> **Assignment**
In your copy, leave out the pictures and repeat the entries below exactly.

---- Exercise materials

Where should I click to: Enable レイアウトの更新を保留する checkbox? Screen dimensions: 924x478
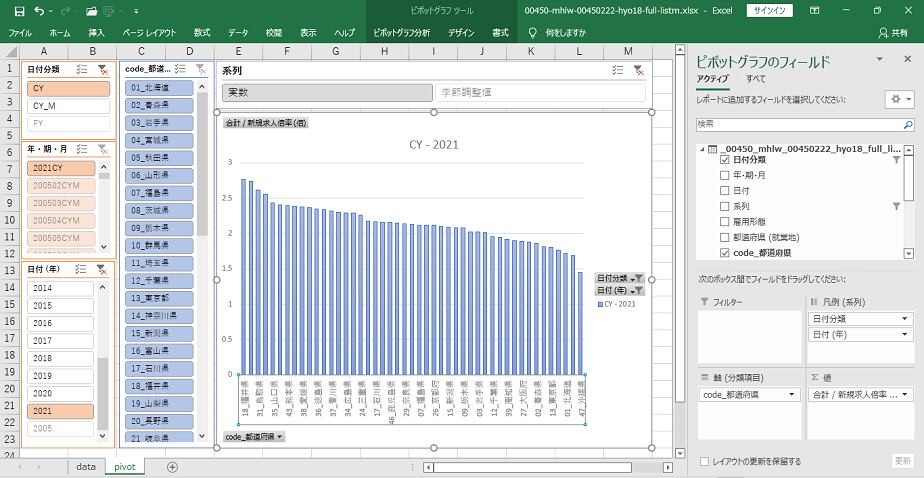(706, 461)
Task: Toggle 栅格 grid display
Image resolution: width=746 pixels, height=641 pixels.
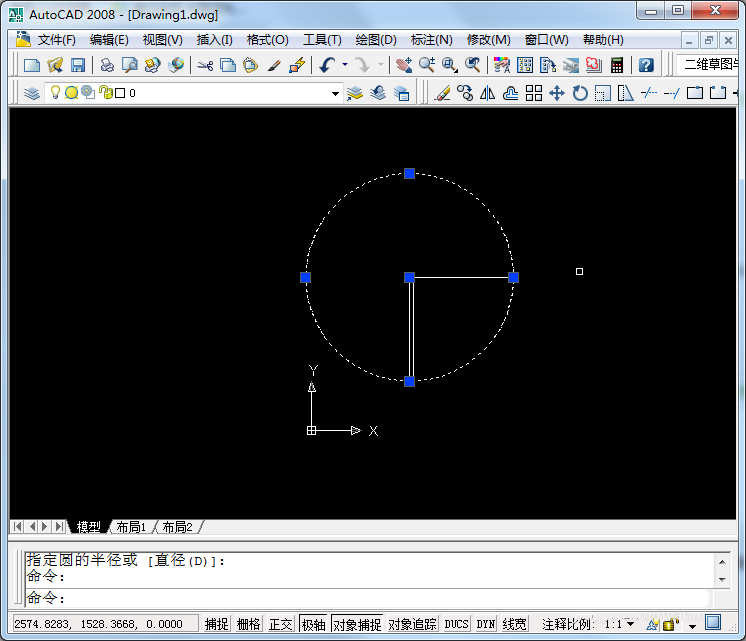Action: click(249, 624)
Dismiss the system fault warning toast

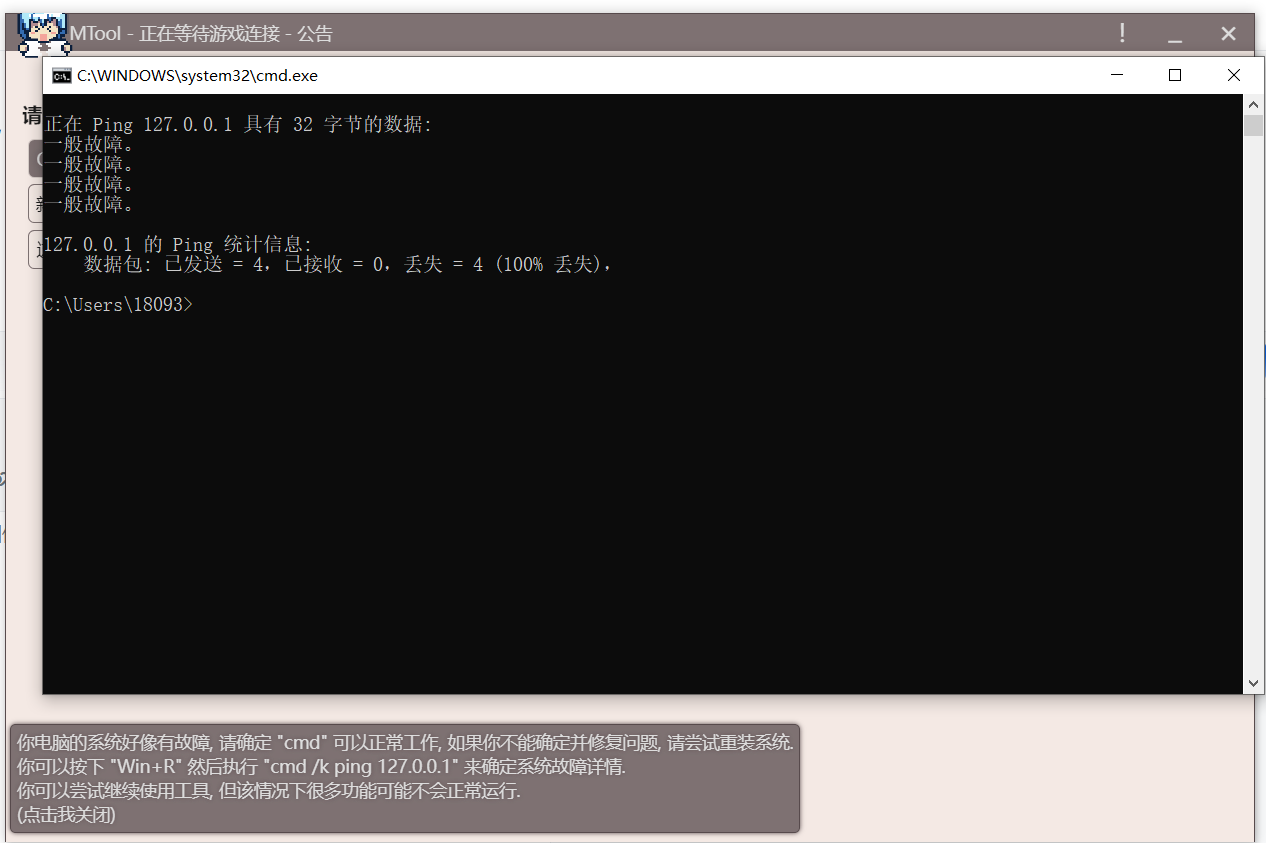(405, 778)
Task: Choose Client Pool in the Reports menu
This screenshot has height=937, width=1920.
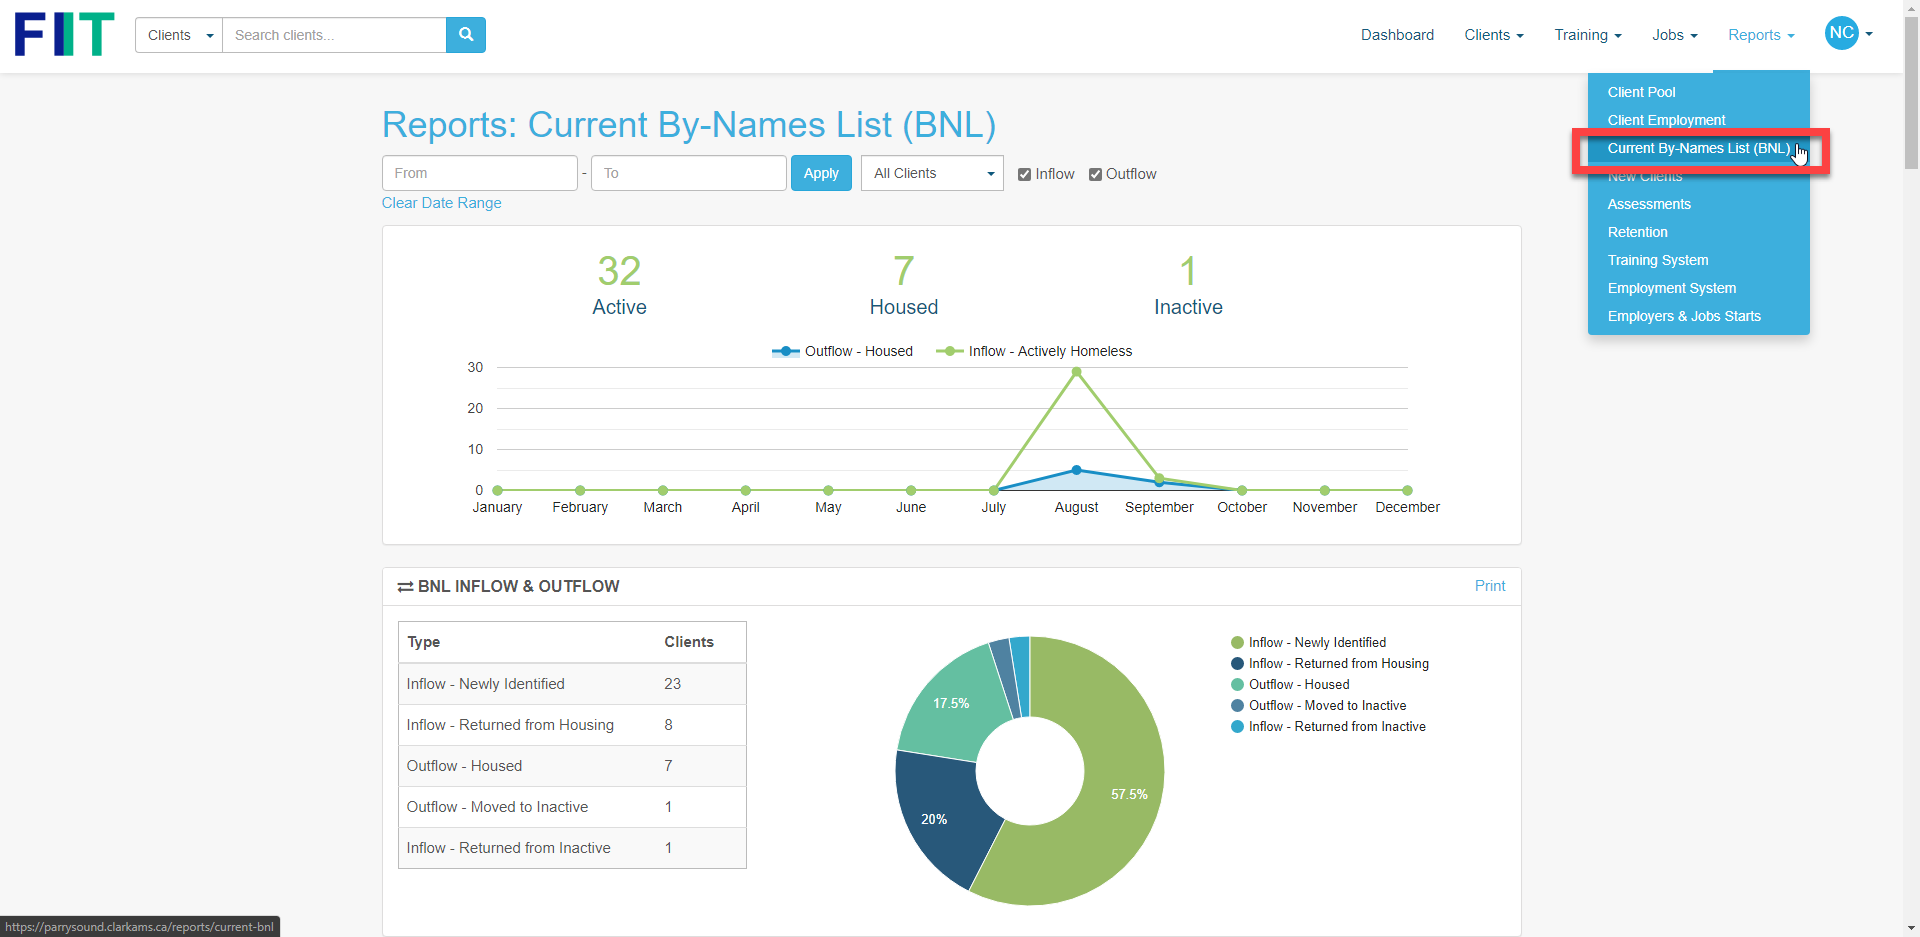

--------

> **Worked solution**
Where should I click to: Enable レイアウトの更新を保留する checkbox? Screen dimensions: 924x478
(706, 461)
Task: Toggle 栅格 grid display
Image resolution: width=746 pixels, height=641 pixels.
Action: click(249, 624)
Dismiss the system fault warning toast

(405, 778)
Task: Choose Client Pool in the Reports menu
This screenshot has height=937, width=1920.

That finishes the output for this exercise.